С группой выступала Бэтти Волстоун, чернокожая певица с низким голосом, не хуже, по мнению Фишбейна, чем у Эллы Фицджералд. Ее высокое, обтянутое сверкающей тканью тело с такой огромной грудью, что она вываливалась из выреза, и когда Бэтти во время пения поднимала руки вверх, два отполированных черных бугра рвались на свободу, волновало Фишбейна, и, закрыв глаза, он иногда представлял себе, как он вместе с Бэтти лежит на траве и гладит ее эту мощную грудь, кусает горячий, лиловый сосок, а птицы кричат в вышине ее голосом.
Получив денежную поддержку, музыкальная группа почувствовала себя уверенней и решила поехать в Москву на Всемирный фестиваль молодежи и студентов. Они пригласили с собою Фишбейна. Во-первых, он мог заплатить за билеты, и, кроме того, он ведь был из России, говорил на русском языке, жил в детстве на серой холодной реке, которая так промерзает за зиму, что можно гулять по ней, как по Бродвею. Фишбейн согласился, но был уверен, что его не пропустят, и подал на визу, не сомневаясь, что эта авантюристская затея сорвется.
Эвелин опять, как тогда с Бразилией, смотрела на него с тревогой, но вопросов не задавала. Виза пришла по почте: в советском посольстве не возражали против въезда американского гражданина мистера Герберта Фишбейна в Союз Советских Социалистических Республик для участия во Всемирном фестивале молодежи и студентов.
5
Нынешнему поколению не объяснить, какой это был замечательный праздник. Он был так давно, что большинство его участников удобрили землю своими телами, а те, кто еще на земле, уже позабыли об этом событии.

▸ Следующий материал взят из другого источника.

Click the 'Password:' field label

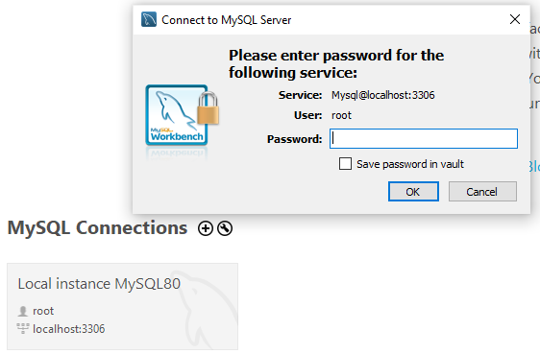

Сначала, как водится, место расчистили. Убрали куда-то всех нищих, калек, исчез дядя Вася со Сретенской улицы. Он дневал и ночевал у церкви Святой Троицы и стал за двенадцать лет, прошедших с Победы, как будто последней церковной ступенькой. Лицо дяди Васи сгорело в бою, где он рисковал своей жизнью танкиста, красивого парня, отца двоих детей. Сгорело лицо, и когда он вернулся, а вместо лица была маска из воска, то сразу и начал здесь жить, на ступеньках. И жил здесь, и пил, и мочился поблизости. С годами привыкли к нему и не трогали. А тут фестиваль, и исчез дядя Вася. Гулять – так гулять! Народы, и звери, и даже букашки, в угаре забывшие страх, что раздавят, – все вылезло, зашевелилось, запело, везде зазвучали гитары с гармонью, забили неистовые барабаны, и все так смешалось друг с другом, что видно с небес стало ангелам, вечно печальным, что можно забыть про печаль, насладиться единством всех рас, языков и костюмов, поскольку ничтожны все эти различия. А как это все получилось? Кто знает? Сражались, боролись, искали шпионов, в клетушках своих коммунальных боялись, что плюнет соседка в твою сковородку, и ешь потом с кашей ее ядовитый соседский плевок, а пришел фестиваль, – раскрылась, как роза, душа в человеке, и стал он доверчив, и щедр, и доступен.